The problem: Nothing but the lines from the one containing "Task: Select Super" through the last line of the data below should be returned, each exactly as it stands, pictures excluded.

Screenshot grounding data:
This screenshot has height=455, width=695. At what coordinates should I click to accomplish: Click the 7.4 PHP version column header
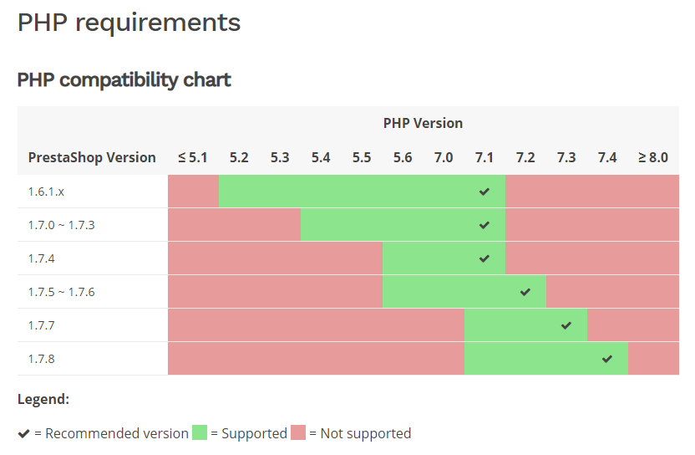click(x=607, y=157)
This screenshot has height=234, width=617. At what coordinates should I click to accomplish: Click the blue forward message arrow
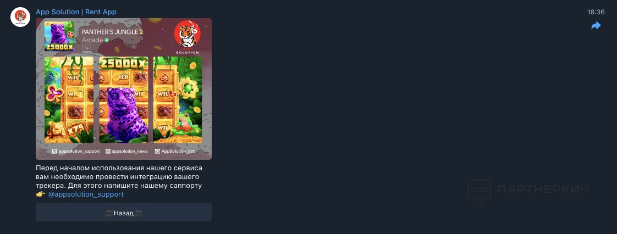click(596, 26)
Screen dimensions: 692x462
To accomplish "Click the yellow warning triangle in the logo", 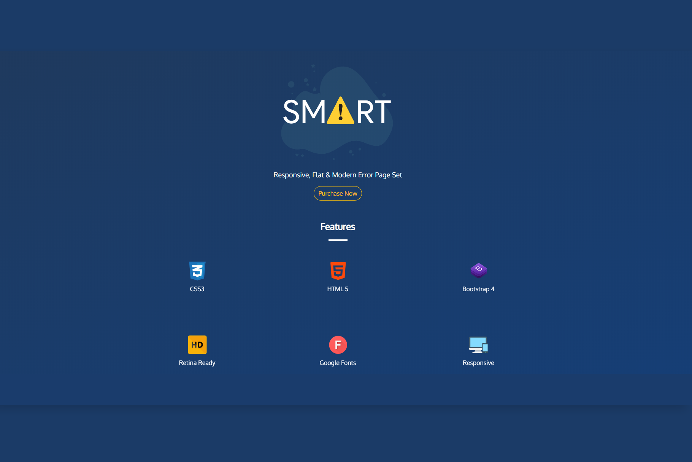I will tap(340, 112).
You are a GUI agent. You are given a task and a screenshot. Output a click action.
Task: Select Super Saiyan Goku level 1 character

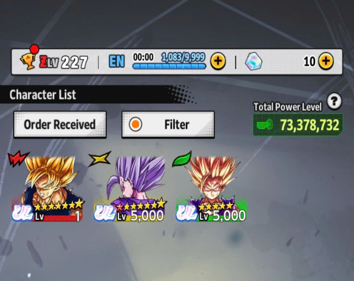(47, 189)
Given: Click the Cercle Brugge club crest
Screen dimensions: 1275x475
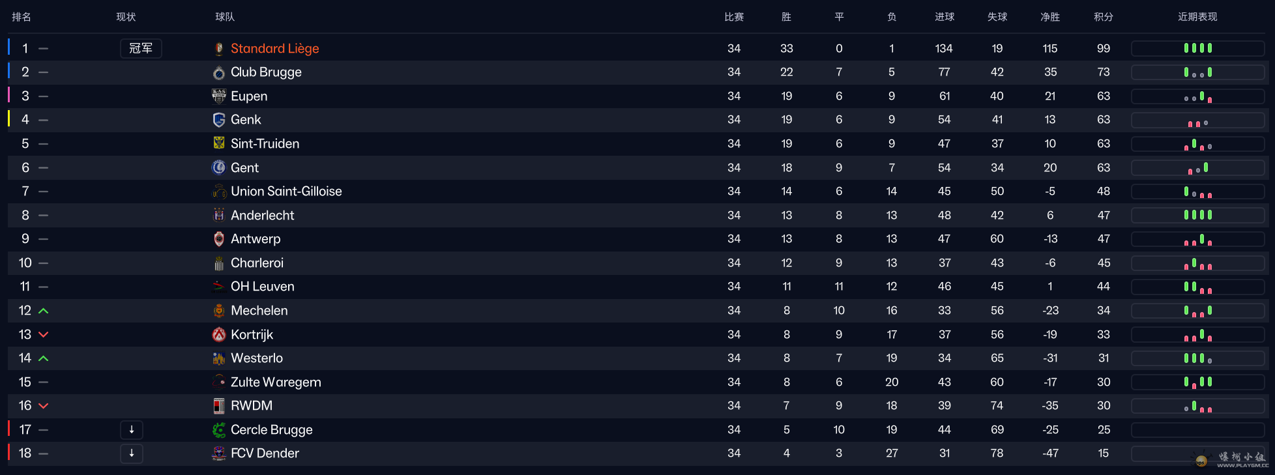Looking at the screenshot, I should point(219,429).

Exercise answer:
Task: Select Super Saiyan Goku level 1 character

(47, 189)
Given: Click the Cercle Brugge club crest
Screen dimensions: 1275x475
Looking at the screenshot, I should point(219,429).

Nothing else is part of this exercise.